**Written exercise:**
Rewrite the stretch from the line containing "will [x=601, y=648]." through the line containing "Click the Segments", substituting "Priority dropdown" for "Status dropdown" and leaving everything else unchanged.

**Item-finding entries:**
____________________

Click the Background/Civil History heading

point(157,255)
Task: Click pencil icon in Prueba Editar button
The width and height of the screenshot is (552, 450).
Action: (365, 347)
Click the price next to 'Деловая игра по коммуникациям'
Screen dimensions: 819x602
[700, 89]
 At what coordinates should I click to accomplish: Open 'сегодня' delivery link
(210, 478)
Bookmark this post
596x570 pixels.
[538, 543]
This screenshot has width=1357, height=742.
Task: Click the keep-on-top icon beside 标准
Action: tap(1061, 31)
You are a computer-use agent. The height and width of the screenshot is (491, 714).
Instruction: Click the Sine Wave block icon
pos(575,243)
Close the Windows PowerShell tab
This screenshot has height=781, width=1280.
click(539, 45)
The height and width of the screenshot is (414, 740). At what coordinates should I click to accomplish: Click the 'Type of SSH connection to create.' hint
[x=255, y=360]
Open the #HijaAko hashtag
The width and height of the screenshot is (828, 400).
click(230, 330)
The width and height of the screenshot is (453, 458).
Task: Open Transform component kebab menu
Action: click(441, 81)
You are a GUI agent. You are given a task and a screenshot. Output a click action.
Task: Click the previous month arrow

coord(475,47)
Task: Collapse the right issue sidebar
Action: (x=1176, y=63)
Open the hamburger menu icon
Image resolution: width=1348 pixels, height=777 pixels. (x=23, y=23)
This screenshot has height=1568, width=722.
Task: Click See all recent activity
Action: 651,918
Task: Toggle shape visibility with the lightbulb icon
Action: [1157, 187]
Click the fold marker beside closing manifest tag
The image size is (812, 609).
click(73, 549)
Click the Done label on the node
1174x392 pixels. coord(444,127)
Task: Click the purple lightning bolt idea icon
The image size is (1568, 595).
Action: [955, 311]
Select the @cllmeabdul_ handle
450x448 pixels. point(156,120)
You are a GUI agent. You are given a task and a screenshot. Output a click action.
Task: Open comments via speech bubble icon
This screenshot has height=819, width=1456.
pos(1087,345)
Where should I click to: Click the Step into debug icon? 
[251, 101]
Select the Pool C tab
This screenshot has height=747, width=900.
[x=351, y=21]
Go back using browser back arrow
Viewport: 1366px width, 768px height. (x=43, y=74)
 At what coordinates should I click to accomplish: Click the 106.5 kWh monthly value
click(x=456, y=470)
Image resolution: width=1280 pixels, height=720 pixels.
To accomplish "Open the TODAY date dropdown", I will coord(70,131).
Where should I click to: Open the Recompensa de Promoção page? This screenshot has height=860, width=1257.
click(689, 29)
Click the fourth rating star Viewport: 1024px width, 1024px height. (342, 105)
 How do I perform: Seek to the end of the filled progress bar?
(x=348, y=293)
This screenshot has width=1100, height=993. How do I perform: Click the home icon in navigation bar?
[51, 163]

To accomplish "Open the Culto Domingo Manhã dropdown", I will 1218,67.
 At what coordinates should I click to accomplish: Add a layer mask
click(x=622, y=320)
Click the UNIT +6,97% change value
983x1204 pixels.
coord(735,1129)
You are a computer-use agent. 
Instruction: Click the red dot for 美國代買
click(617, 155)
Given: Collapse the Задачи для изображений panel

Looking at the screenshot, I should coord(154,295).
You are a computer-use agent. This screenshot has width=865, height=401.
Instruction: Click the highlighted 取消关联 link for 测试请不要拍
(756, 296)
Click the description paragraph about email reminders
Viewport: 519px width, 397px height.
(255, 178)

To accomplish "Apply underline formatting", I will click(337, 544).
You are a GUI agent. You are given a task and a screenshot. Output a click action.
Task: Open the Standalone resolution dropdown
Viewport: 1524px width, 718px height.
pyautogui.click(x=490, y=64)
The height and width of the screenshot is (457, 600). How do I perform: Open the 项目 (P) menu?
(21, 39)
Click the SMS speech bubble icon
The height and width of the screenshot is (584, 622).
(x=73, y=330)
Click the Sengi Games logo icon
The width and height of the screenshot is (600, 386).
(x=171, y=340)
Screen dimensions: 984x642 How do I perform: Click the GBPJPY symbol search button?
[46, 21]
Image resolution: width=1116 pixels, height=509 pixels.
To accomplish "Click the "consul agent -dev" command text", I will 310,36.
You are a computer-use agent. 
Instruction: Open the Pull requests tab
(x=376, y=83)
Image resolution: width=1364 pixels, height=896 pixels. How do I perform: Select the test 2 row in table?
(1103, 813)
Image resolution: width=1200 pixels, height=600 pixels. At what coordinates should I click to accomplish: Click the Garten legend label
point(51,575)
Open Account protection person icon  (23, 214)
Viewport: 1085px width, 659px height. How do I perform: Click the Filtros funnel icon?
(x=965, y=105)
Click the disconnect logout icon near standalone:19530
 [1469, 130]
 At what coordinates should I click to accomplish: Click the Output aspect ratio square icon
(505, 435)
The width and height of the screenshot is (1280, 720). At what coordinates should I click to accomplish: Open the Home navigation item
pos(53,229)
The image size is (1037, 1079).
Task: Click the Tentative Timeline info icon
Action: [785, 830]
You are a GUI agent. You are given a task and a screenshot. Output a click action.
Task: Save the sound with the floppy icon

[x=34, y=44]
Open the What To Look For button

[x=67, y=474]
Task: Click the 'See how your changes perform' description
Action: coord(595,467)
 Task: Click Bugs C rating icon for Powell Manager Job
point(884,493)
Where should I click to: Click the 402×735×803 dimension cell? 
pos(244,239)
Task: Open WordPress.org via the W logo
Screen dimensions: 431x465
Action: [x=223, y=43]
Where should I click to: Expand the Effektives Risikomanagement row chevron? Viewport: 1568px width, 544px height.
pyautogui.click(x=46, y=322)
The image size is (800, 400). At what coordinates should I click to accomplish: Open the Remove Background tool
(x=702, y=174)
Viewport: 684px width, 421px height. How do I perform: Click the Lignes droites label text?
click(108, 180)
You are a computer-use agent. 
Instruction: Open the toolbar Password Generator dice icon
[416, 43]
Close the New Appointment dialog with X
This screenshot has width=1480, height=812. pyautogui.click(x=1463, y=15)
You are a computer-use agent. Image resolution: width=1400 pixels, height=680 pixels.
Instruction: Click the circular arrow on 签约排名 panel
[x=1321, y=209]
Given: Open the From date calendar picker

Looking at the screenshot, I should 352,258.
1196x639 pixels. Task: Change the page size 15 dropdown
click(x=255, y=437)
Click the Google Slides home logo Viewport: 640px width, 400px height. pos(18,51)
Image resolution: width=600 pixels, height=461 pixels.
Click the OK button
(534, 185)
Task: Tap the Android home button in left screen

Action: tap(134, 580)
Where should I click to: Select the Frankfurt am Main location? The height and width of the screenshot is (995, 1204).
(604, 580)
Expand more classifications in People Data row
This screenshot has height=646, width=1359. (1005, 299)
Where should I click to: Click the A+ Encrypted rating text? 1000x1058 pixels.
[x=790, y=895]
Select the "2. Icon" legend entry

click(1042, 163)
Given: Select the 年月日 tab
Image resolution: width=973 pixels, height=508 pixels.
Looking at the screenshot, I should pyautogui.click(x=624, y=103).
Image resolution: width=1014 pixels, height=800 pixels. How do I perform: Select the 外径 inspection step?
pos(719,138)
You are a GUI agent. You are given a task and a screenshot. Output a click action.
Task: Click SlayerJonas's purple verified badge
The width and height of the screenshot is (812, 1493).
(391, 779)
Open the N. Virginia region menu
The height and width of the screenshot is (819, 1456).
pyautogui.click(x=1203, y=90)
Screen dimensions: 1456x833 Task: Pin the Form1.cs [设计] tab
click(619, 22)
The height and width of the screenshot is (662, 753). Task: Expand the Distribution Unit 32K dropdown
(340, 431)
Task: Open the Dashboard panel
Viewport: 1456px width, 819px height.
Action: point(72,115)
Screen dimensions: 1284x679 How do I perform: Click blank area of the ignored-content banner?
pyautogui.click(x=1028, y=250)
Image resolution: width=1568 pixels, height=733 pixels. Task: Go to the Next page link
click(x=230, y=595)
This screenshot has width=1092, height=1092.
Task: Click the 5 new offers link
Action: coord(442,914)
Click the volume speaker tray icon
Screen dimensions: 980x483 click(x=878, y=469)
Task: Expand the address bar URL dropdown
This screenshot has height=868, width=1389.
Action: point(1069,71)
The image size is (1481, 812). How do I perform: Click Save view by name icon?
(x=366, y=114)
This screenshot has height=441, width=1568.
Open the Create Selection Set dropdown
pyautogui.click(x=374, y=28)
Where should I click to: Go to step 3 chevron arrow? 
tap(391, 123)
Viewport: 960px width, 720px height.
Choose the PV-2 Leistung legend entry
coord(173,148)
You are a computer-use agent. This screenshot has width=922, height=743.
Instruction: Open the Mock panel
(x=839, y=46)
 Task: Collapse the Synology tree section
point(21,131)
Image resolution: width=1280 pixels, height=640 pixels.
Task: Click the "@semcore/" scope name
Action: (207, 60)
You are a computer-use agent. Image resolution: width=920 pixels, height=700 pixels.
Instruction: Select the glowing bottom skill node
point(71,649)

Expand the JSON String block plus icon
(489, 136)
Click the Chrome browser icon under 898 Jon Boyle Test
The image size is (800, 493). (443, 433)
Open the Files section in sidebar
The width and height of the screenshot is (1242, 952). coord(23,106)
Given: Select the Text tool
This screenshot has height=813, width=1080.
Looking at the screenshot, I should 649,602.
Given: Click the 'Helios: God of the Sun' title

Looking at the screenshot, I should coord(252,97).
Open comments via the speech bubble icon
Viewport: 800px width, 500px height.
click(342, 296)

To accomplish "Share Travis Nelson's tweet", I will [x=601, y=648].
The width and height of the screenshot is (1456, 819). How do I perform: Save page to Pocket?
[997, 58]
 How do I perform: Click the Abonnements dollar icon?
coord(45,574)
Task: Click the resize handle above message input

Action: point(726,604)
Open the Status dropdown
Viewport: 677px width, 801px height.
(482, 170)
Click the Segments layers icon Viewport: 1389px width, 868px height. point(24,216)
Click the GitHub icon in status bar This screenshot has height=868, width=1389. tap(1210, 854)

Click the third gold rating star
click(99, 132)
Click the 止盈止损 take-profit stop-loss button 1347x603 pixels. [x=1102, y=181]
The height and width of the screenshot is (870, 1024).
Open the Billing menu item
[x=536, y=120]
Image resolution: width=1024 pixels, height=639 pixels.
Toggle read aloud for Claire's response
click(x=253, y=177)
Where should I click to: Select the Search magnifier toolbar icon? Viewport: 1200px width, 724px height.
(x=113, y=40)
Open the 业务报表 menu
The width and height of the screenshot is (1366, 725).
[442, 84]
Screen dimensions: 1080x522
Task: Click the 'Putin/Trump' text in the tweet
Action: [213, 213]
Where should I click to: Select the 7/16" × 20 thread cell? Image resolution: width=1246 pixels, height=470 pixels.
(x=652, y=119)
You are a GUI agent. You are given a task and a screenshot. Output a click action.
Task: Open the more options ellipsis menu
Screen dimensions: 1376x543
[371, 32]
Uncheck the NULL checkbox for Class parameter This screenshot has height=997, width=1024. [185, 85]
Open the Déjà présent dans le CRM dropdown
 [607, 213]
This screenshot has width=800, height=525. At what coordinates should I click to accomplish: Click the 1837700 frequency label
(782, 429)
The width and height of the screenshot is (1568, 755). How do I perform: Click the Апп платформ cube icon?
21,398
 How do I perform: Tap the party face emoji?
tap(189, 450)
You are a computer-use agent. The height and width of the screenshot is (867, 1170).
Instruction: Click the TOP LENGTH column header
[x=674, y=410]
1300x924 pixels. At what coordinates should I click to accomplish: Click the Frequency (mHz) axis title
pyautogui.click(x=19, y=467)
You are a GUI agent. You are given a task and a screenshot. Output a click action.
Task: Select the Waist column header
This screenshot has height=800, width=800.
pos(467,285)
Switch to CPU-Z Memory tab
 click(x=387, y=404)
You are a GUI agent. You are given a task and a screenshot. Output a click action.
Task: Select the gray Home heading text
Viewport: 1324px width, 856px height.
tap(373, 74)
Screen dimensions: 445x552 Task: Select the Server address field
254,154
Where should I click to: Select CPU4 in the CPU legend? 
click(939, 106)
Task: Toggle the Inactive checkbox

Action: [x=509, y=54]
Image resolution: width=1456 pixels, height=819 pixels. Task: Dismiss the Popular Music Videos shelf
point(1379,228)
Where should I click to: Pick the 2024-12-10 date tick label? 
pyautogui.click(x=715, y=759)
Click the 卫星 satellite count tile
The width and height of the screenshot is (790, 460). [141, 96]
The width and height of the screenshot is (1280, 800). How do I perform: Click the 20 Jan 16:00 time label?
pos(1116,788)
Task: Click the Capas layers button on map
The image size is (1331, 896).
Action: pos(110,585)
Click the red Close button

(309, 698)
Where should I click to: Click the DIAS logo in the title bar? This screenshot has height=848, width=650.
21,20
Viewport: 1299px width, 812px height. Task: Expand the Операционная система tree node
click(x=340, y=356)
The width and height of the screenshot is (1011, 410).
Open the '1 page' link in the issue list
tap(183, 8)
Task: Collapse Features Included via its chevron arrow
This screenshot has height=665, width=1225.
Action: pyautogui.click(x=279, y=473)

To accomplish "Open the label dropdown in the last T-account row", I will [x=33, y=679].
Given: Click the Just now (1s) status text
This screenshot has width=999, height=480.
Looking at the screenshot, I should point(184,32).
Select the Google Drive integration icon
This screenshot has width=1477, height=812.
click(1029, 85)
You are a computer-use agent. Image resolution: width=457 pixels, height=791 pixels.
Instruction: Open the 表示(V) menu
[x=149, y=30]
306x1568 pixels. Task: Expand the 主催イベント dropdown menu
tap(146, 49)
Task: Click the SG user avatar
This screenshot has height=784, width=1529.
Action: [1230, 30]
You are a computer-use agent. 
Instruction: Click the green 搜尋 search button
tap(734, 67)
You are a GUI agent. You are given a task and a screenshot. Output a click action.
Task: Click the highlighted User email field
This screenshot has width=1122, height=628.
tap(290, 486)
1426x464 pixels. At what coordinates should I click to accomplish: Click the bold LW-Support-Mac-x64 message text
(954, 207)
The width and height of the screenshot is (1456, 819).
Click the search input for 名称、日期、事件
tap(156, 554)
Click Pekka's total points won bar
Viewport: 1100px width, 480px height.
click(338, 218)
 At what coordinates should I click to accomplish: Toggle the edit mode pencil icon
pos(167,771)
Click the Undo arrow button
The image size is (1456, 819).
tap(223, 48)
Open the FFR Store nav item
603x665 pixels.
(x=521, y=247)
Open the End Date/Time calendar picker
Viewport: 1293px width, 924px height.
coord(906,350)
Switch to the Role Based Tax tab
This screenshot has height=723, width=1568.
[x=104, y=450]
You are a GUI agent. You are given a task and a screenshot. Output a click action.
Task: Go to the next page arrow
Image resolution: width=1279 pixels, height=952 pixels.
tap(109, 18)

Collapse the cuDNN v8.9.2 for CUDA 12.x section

____________________

**Expected output:**
To accomplish "Share Travis Nelson's tweet", I will [x=601, y=648].
The width and height of the screenshot is (1456, 819). How do I perform: Save page to Pocket?
[997, 58]
 How do I perform: Click the Abonnements dollar icon?
coord(45,574)
Task: Click the resize handle above message input

Action: point(726,604)
Open the Priority dropdown
Viewport: 677px width, 801px height.
(482, 170)
Click the Segments layers icon Viewport: 1389px width, 868px height. point(24,216)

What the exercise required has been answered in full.